Satwik-Chirag beat the big ‘Daddies’, enter quarterfinals at Paris

Shivani Naik
Satwiksairaj Rankireddy (L) and Chirag Shetty shocked reigning world champions Mohammad Ahsan and Hendra Setiawan 21-18, 18-21, 21-13. (File)

Because it is Indonesians, it's important to know that badminton's most passionate fans tend to slap nicknames onto their shuttlers they love, with not a shred of meanness in their intent. Their most exciting men's doubles combine of Gideon-Sukamuljo, a hugely adored pairing, is happily called Minions, for their bumble bee like work-rate.

So, the waves of concern for "Daddies" emanating from the south east islands for Mohammad Ahsan and Hendra Setiawan should be seen not as an ageist snide, but a typically Indonesian affable habit of keeping their labels short, simple and matter of fact, non judgemental. Ahsan is 32, Setiawan is 35; they are reigning World and All England champions.
^^^^
TO DO:
1/ List every game score given in the badminton article for the match between Satwik-Chirag and Ahsan-Setiawan.
2/ Answer these from the badminton article:
(a) How old is Setiawan?
(b) What nickname is the Gideon-Sukamuljo pairing called?
(c) Which two titles do Ahsan and Setiawan currently hold?
3/ Set down the stretch of the badminton article from "Shivani Naik" through "All England champions.", copied word for word.
^^^^
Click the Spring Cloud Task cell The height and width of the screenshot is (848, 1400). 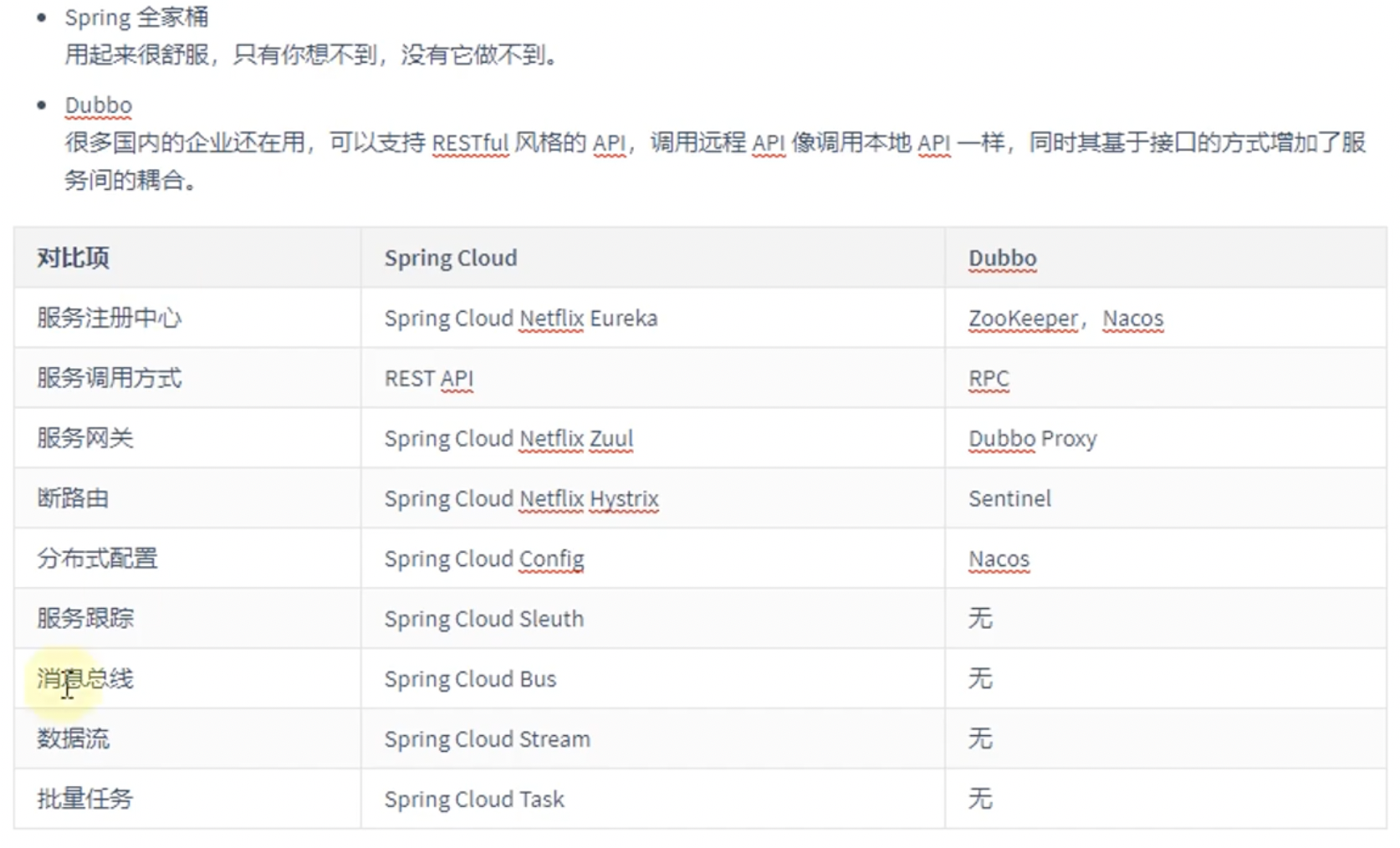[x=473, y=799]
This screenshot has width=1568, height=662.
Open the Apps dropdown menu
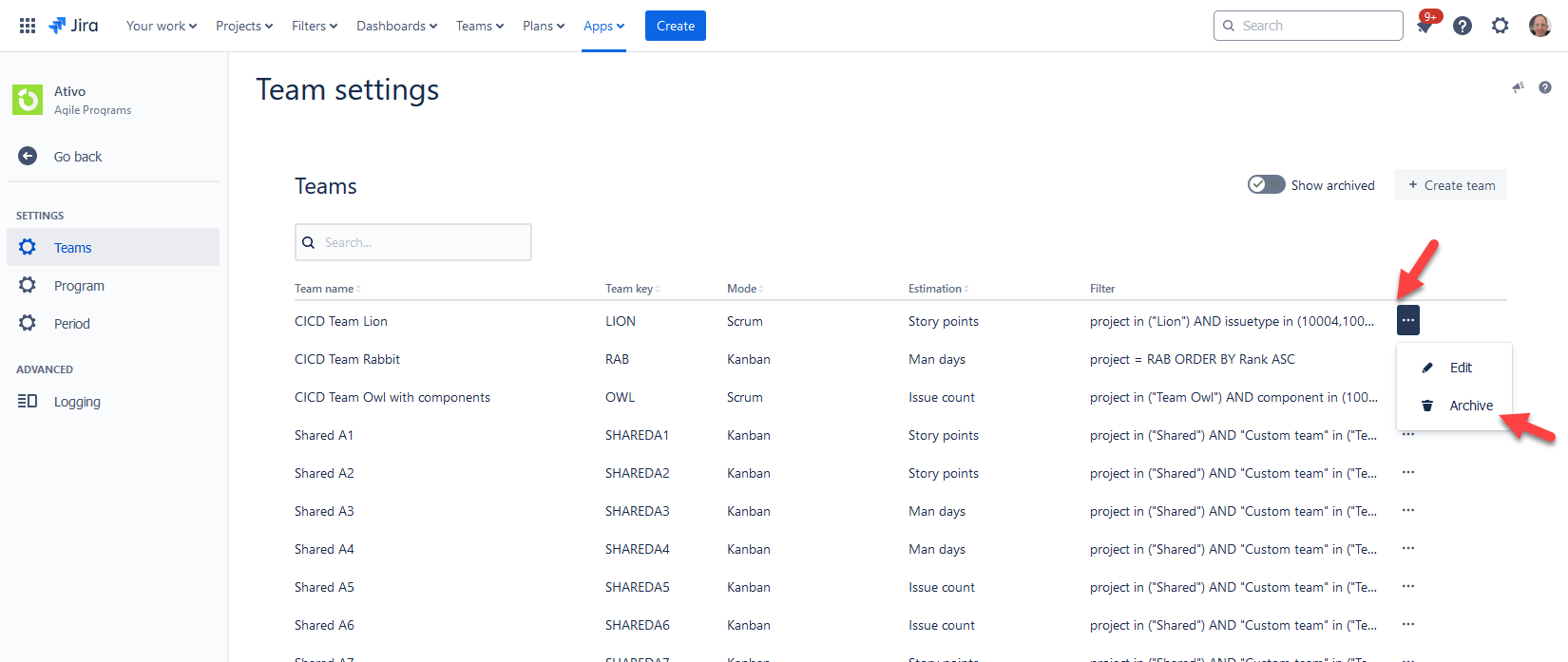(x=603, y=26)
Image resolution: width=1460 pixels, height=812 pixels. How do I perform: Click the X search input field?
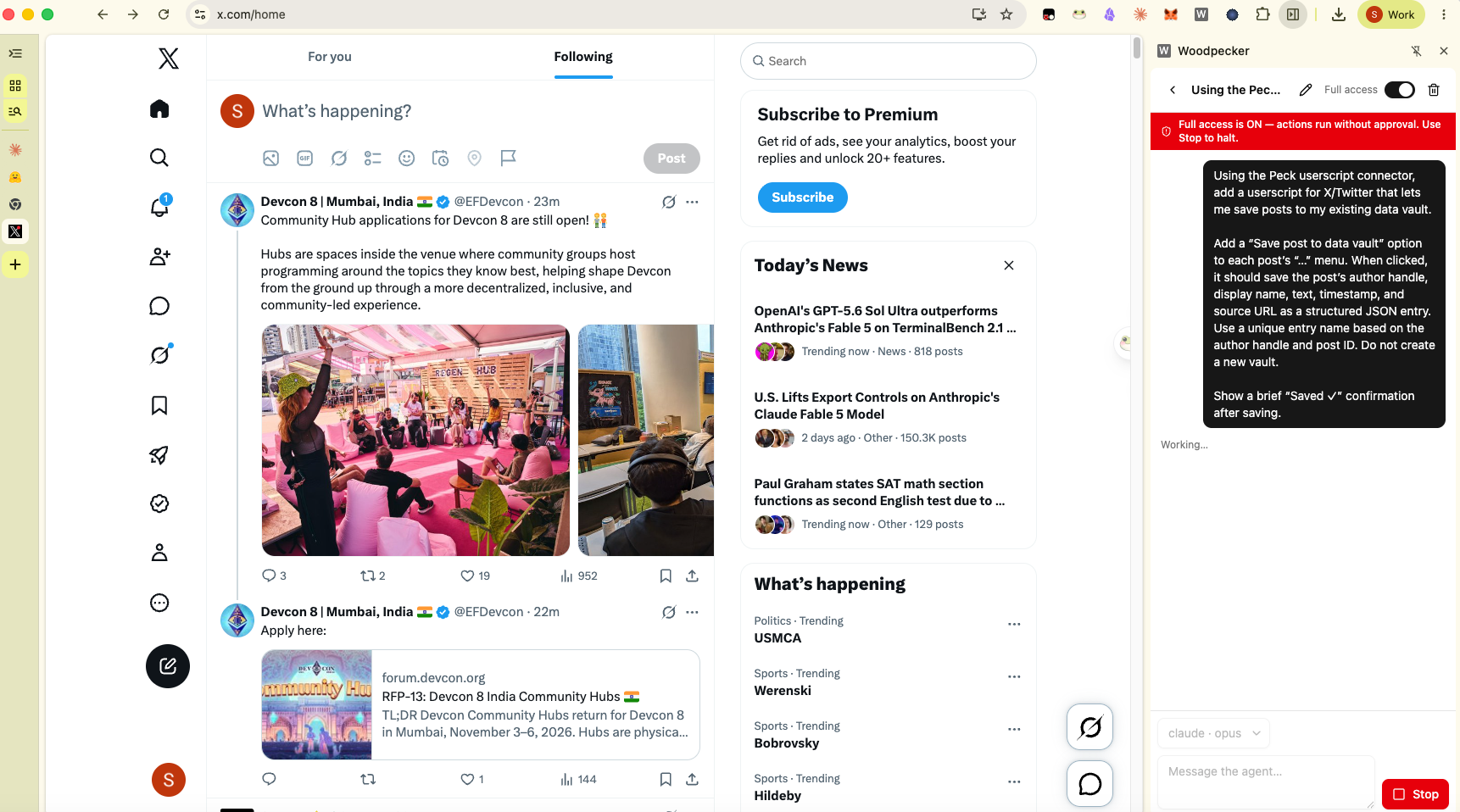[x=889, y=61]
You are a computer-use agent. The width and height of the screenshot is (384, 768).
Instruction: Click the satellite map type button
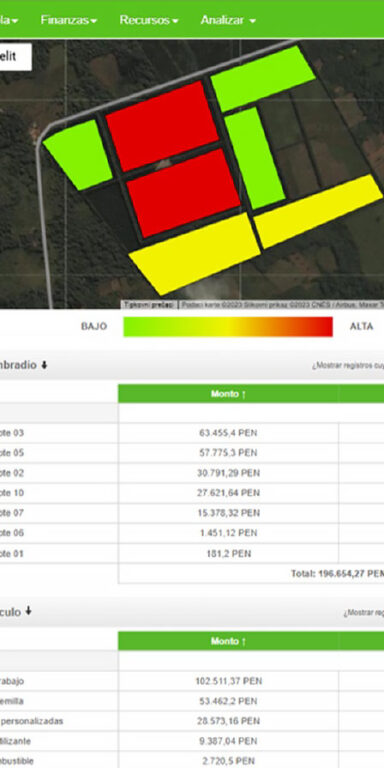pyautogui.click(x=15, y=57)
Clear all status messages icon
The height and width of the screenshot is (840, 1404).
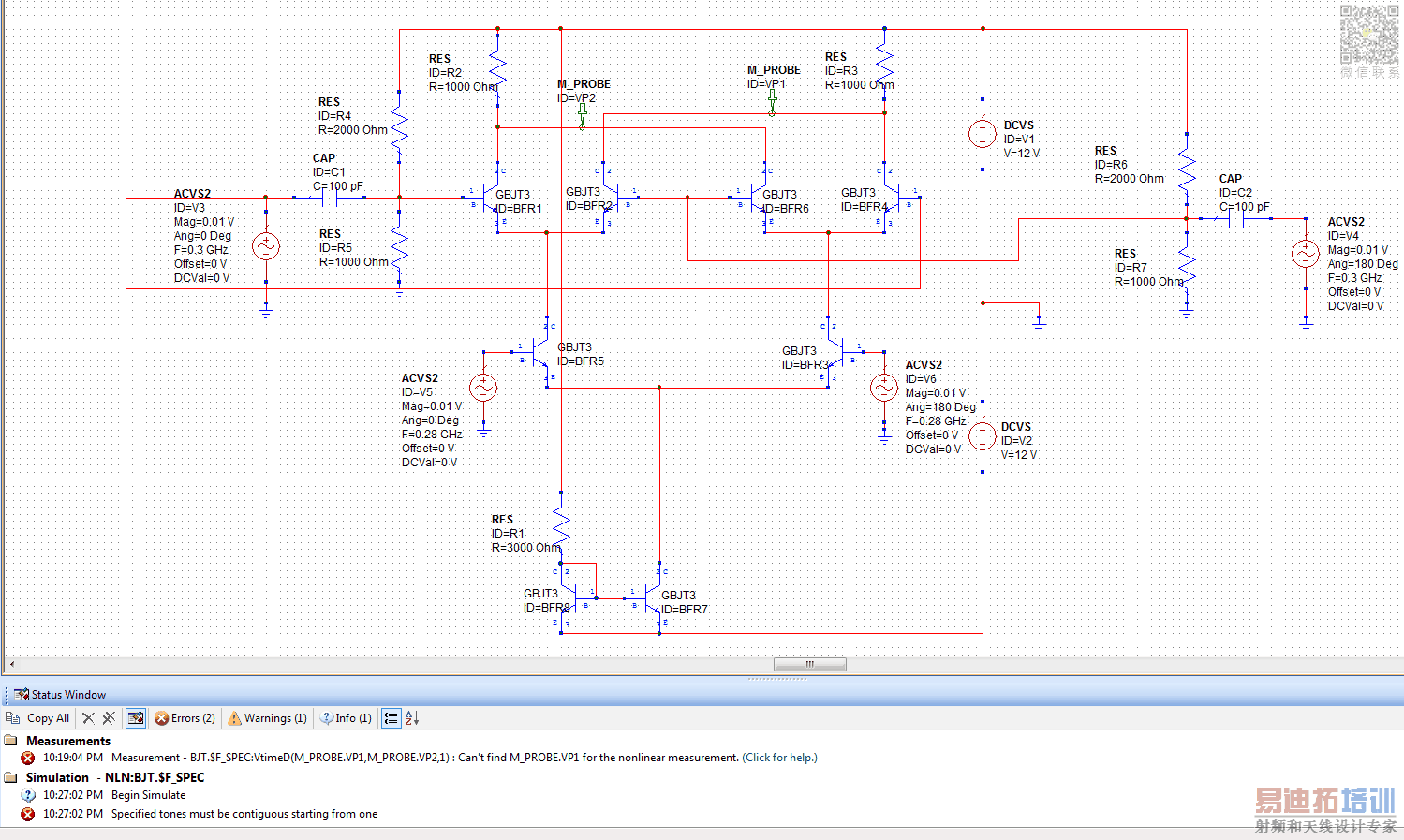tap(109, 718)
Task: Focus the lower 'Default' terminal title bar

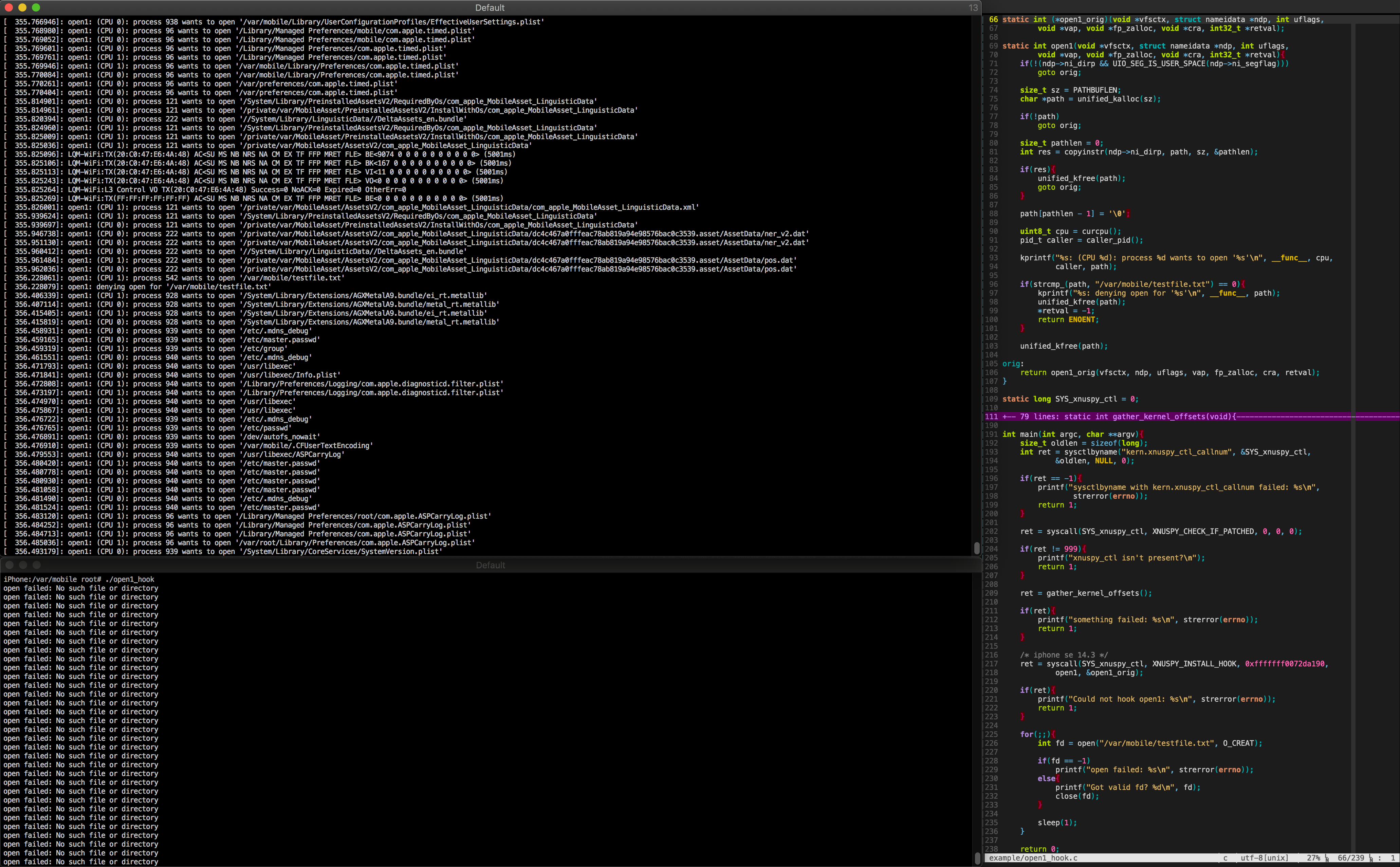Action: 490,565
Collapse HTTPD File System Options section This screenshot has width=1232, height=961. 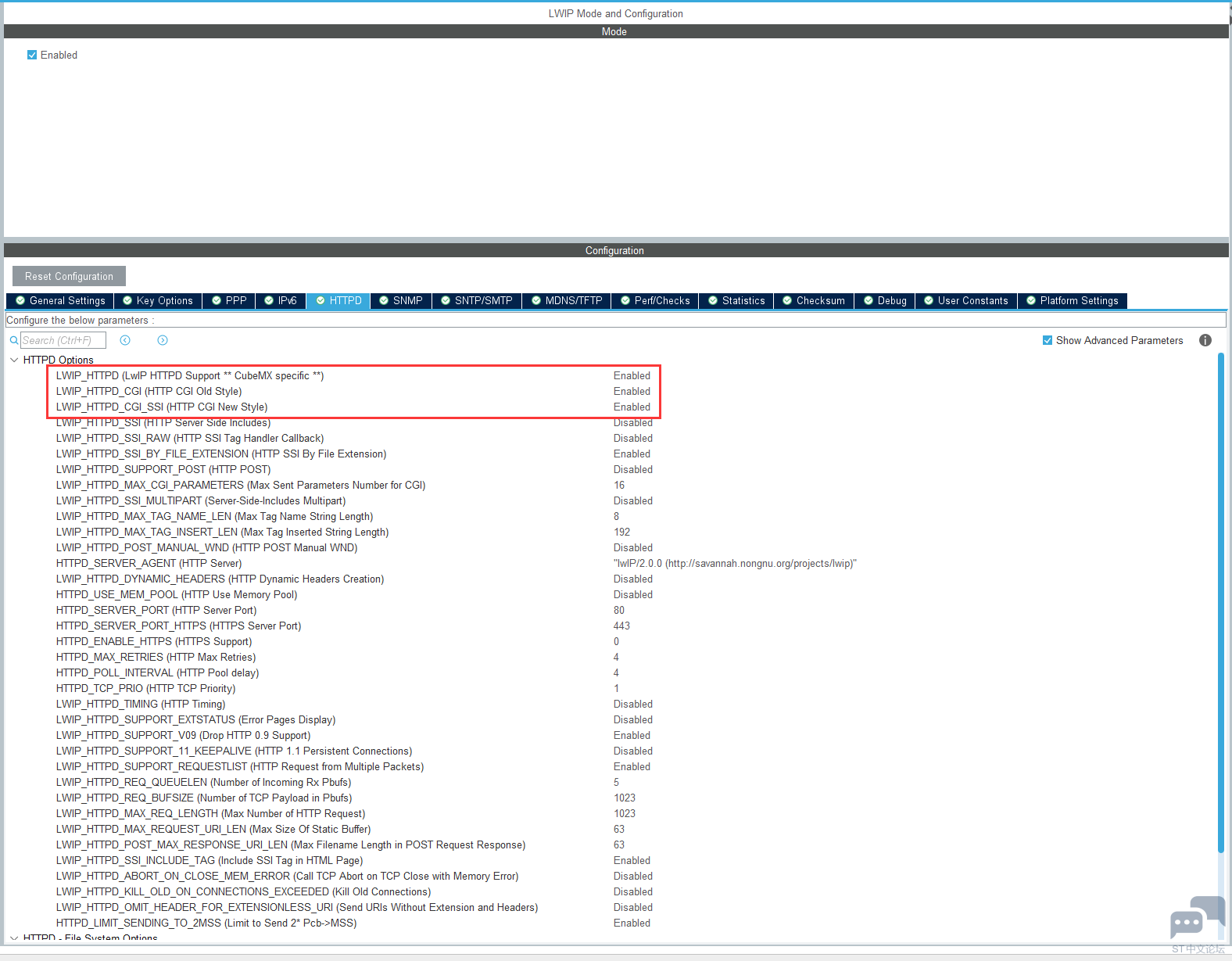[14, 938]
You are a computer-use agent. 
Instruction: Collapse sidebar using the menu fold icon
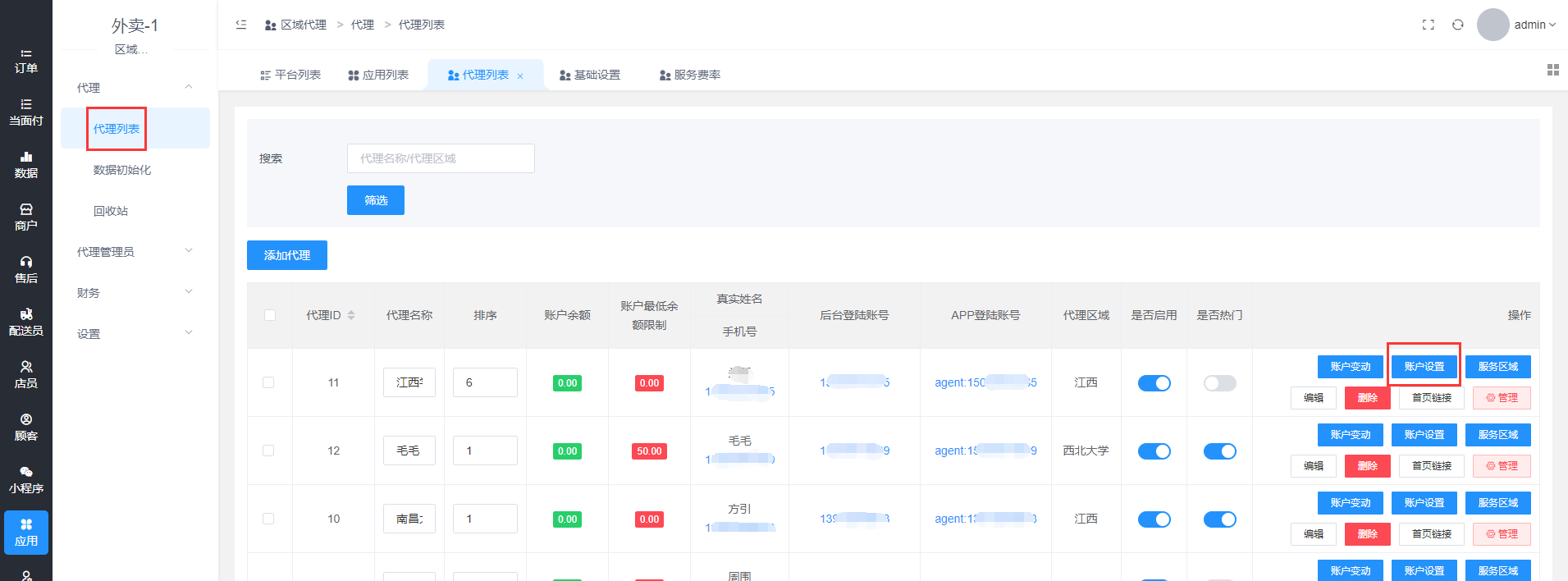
^^^^
EXPECTED ANSWERS:
1/
21-18
18-21
21-13

2/
(a) 35
(b) Minions
(c) World champions and All England champions

3/
Shivani Naik
Satwiksairaj Rankireddy (L) and Chirag Shetty shocked reigning world champions Mohammad Ahsan and Hendra Setiawan 21-18, 18-21, 21-13. (File)

Because it is Indonesians, it's important to know that badminton's most passionate fans tend to slap nicknames onto their shuttlers they love, with not a shred of meanness in their intent. Their most exciting men's doubles combine of Gideon-Sukamuljo, a hugely adored pairing, is happily called Minions, for their bumble bee like work-rate.

So, the waves of concern for "Daddies" emanating from the south east islands for Mohammad Ahsan and Hendra Setiawan should be seen not as an ageist snide, but a typically Indonesian affable habit of keeping their labels short, simple and matter of fact, non judgemental. Ahsan is 32, Setiawan is 35; they are reigning World and All England champions.